Unless otherwise stated, there is not any currently direct connection to any of the tools below and GPU computing. Any GPU results generated via Numba, CuDF, etc. could be fed to the various APIs manually after exfiltrating to CPU memory.

Altair

Altair is based upon Vega-Lite and is especially tilted towards statistical data visualization and exploratory data analysis. Notably, Altair is only supported in notebook environments.

There is not any direct connection to Altair and GPU rendering. Due to the underlying Vega implementation, there is not currently any WebGL support (there is some experimental work to add WebGL to vega but status is not clear).

Bokeh

Bokeh is a Python library for generating interactive 2d visualization for modern web browsers. Its client library (BokehJS) is currently primarily based on the HTML 5 Canvas but can also generate SVG output.

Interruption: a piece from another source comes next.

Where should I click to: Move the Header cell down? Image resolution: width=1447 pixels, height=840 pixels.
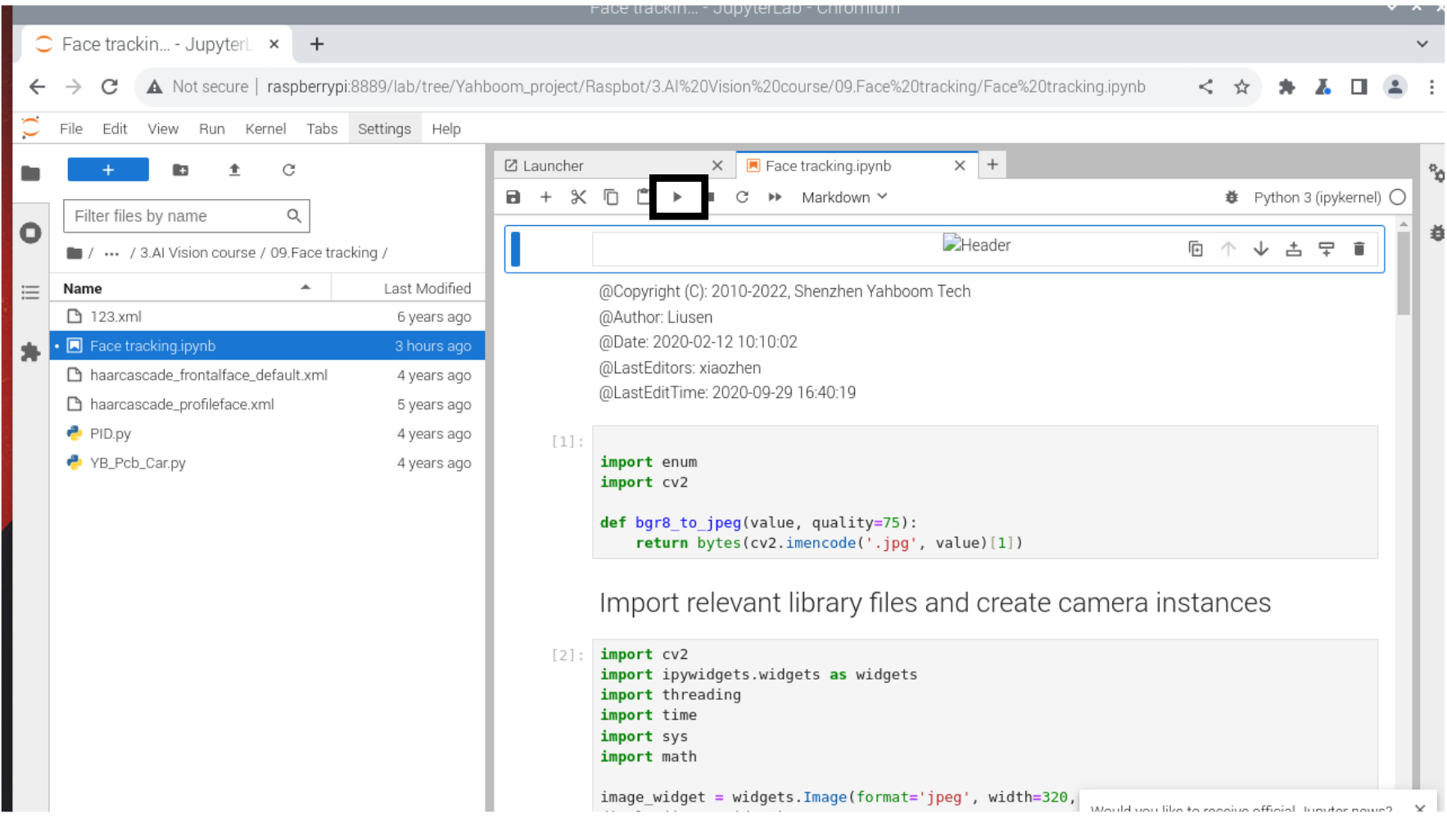(x=1261, y=249)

Bokeh has limited support for GPU Rendering via WebGL support for scatters and lines. There is interest to extend this support to additional glyphs (e.g. rects and (multi-)polygons). There is also interest in affording server-side rendering in Node which could permit using OpenGL rendering on data sets larger than could fit in-browser.

There is interest in exploring GPU computing via rapids-js:

  • as a mechanism for performing some BokehJS library operations more efficiently,
  • to expose rapids-js as a tool users can utilize directly in their own CustomJS callbacks.

Plotly

Plotly is a Python library for generating interactive 2d and 3d visualization for modern web browsers. It has va

Plotly has limited support for GPU Rendering via WebGL options for scatters and lines, as well as its 3d plot options. The ReGL library is used for 2d webgl options.

bqplot

bqplot is a 2-D visualization system for Jupyter, based on the constructs of the Grammar of Graphics.

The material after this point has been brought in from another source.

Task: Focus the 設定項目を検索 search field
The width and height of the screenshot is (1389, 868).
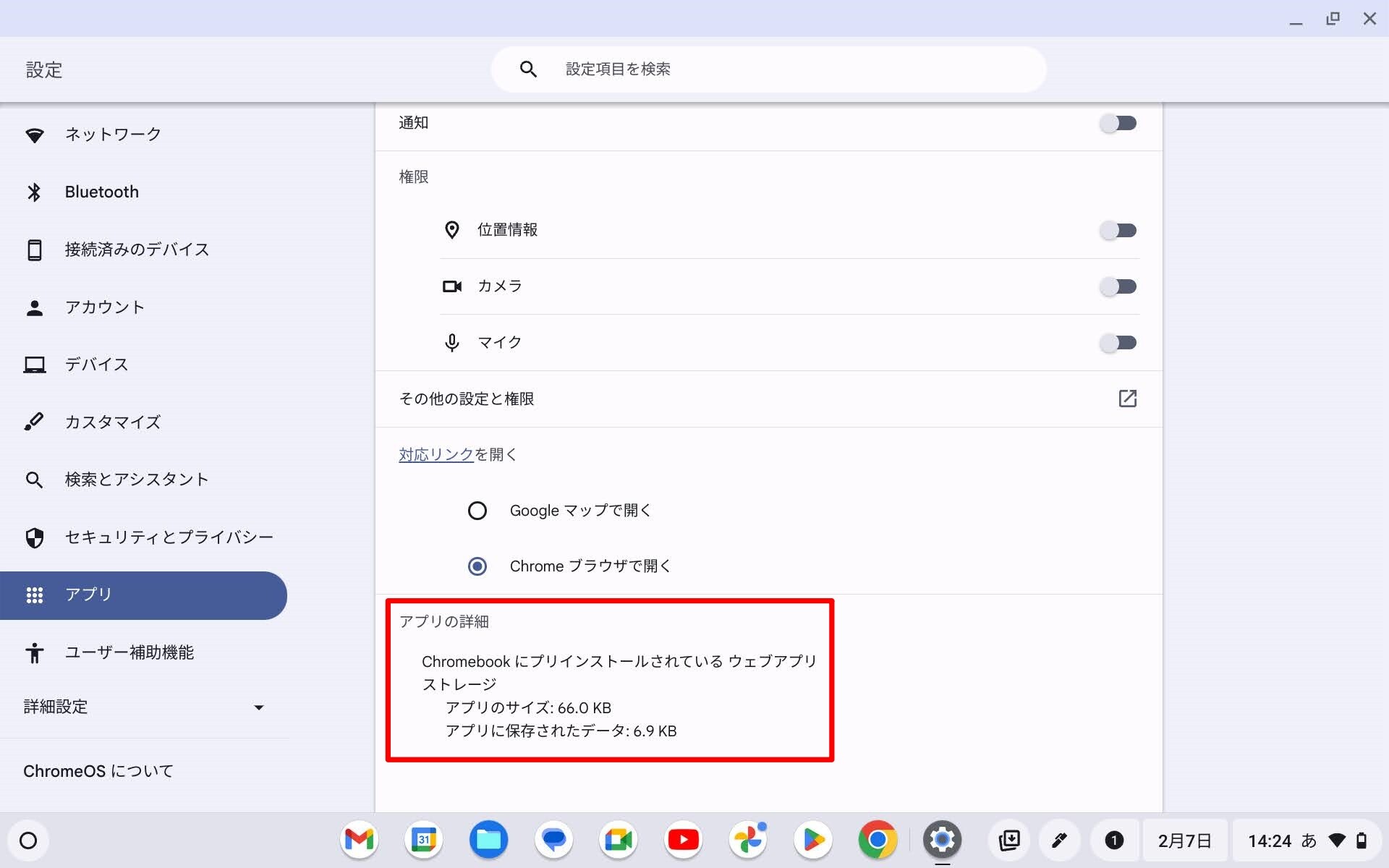Action: point(767,69)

bqplot appears to have limited support for GPU Rendering via WebGL support for scatters only.

pythreejs

pythreejs is a Python / ThreeJS bridge. pythreejs is based on ipywidgets, so is only supported notebook environments.

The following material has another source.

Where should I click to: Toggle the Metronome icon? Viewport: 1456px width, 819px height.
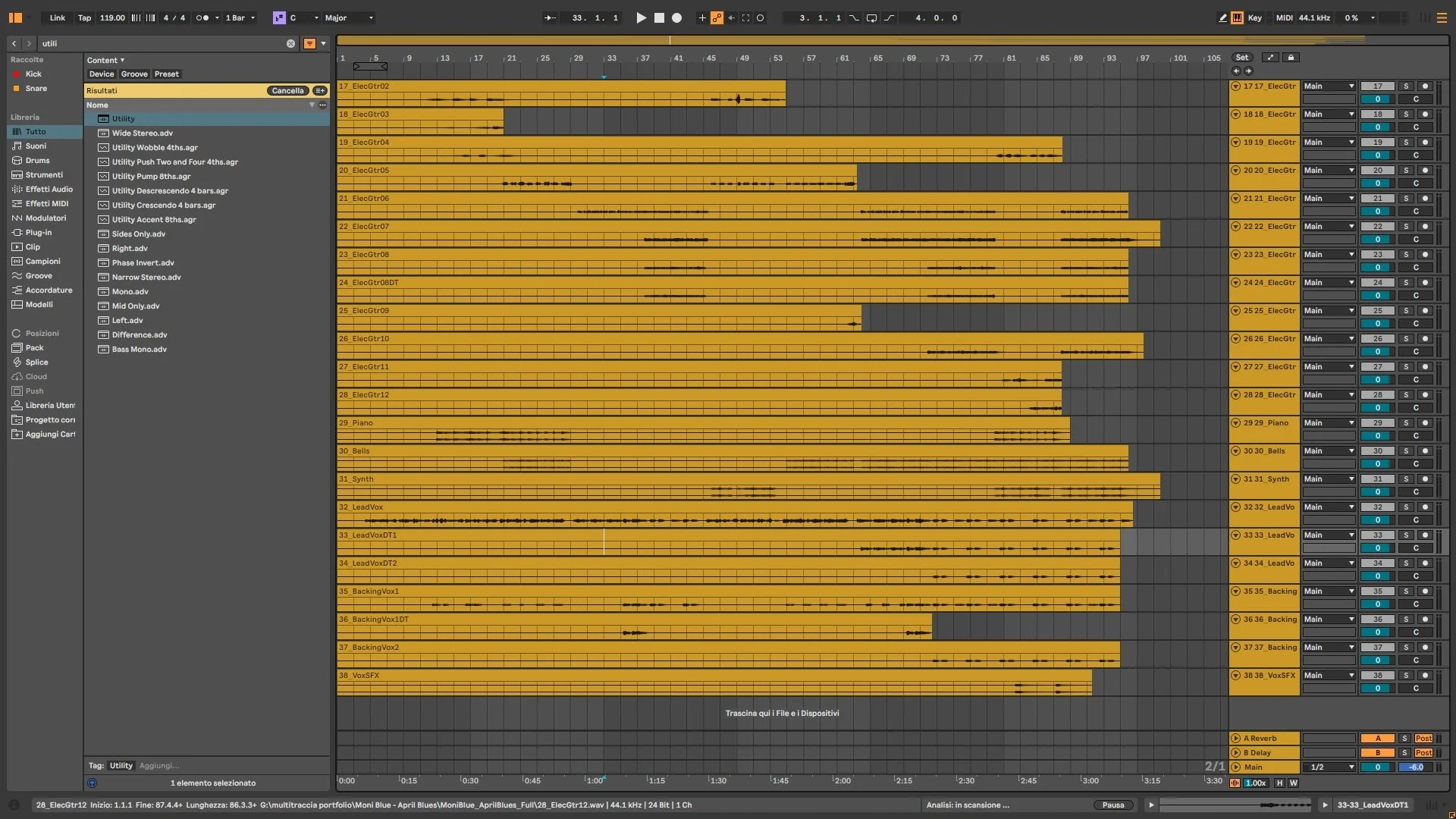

pythreejs uses only GPU Rendering via the ThreeJS library.

pythreejs does appear to have some support for GPU compute via a GPUComputationRenderer class.

GPU Compute

Datashader

Datashader is server-side library for flexible graphics pipeline rendering.

Datashader can utilize GPU compute via CuDF and Dask Dataframe support. There is also interest to add cuspatial support to the spatialpandas library that is used internally.

Holoviews

Holoview is a high-level tool for organizing data for visualization, that drives external tools (Altair, Bokeh, MPL, Plotly) for actual visualization.

Holoviews can utilize GPU compute via CuDF and Dask Dataframe support. There is also interest to add cuspatial support to the spatialpandas library that is used internally.

Vaex

Vaex is a python library for lazy Out-of-Core DataFrames, to visualize and explore big tabular datasets.

Vaex can utilize GPU compute for for UDFs/virtual columns, via Numba jit_cuda.

JS libraries

Echarts

Echarts is a JS library created and supported by Badu. Echarts supports server-side rendering for larger data sets, and is tilted towards working very well in responsive web design sitatations.

Echarts has some support for GPU rendering via an echarts-gl extension for "3D plots, globe visualization and WebGL acceleration"

Highcharts

Highcharts has some support for GPU rendering via an optional "Boost" module that can leverage WebGL for scatters, lines, rects, and areas.